Quelques jours après l’enfouissement de la baleine échouée sur le littoral de Banana, dans le territoire de Muanda (Kongo Central), la ministre de l’Environnement et Développement durable, Marie Nyange, a reconnu que la République démocratique du Congo fait face à un manque d’expertise dans la prise en charge de ce type d’événements. Selon elle, le pays ne dispose actuellement que de deux spécialistes des baleines.
Intervenant sur cette question, la ministre a expliqué que cette insuffisance de compétences spécialisées a compliqué les premières interventions scientifiques destinées à effectuer les prélèvements et les analyses nécessaires sur le mammifère marin.

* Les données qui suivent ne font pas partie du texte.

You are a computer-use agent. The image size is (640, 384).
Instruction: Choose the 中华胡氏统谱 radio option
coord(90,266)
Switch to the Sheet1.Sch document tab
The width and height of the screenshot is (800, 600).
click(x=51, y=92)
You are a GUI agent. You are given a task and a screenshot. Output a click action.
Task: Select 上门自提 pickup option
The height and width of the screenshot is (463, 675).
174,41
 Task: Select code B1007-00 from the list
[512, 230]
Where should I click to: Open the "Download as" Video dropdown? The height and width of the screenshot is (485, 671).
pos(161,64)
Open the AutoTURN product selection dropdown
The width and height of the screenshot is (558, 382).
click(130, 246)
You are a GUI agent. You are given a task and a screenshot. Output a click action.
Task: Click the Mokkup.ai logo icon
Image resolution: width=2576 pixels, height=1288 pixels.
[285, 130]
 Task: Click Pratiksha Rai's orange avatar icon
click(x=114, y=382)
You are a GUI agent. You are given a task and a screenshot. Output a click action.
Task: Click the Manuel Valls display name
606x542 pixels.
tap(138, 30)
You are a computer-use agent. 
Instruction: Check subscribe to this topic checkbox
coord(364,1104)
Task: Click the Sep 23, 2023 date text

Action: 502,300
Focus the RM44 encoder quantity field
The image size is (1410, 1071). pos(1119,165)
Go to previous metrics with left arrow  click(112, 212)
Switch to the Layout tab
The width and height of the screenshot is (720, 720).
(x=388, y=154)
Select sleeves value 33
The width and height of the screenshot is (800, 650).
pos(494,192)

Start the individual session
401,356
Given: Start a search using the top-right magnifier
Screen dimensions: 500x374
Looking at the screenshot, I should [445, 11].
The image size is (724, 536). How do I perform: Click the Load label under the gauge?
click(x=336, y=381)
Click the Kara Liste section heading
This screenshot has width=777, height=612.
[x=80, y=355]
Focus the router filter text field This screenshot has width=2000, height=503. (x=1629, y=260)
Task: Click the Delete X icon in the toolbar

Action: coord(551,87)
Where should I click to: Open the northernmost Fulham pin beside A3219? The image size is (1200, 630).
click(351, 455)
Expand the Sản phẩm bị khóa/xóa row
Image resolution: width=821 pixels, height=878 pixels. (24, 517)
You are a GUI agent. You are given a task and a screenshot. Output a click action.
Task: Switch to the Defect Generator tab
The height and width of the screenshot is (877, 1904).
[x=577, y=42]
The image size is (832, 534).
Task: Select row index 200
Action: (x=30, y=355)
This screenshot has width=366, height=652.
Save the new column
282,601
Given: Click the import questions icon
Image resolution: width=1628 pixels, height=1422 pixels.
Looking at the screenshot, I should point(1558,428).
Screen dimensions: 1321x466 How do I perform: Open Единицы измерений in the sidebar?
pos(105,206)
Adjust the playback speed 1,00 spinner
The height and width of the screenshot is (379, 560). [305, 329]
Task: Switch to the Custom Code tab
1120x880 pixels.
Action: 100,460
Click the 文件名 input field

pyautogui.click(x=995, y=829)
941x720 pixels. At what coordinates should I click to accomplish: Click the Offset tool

« J’étais en Belgique et je me disais que les scientifiques pouvaient aller sur place très rapidement faire des prélèvements et procéder aux analyses. Malheureusement, il s’est fait que les scientifiques spécialistes de cette question étaient en mission, parce que ce n’est pas n’importe qui qui aborde n’importe quelle problématique. Donc, il y a d’abord très peu de spécialistes des baleines », a déclaré Marie Nyange.
Face à cette réalité, la ministre a lancé un appel aux jeunes Congolais à s’intéresser davantage aux métiers et aux domaines scientifiques liés à la conservation de la biodiversité marine, estimant que le pays doit renforcer ses capacités pour mieux faire face à d’éventuels cas similaires à l’avenir.
Elle considère que le développement d’une expertise nationale dans ce domaine permettra d’améliorer la gestion des espèces marines et de renforcer la recherche scientifique en République démocratique du Congo.
Pour rappel, une baleine s’était échouée le 1er juillet 2026 sur le littoral de Banana, dans le territoire de Muanda, au Kongo Central. Après plusieurs jours d’évaluation, sa carcasse a été définitivement enfouie dans la nuit du 4 au 5 juillet à Makasamba, au terme d’une opération ayant mobilisé les autorités administratives, les services techniques, les autorités coutumières ainsi que plusieurs partenaires.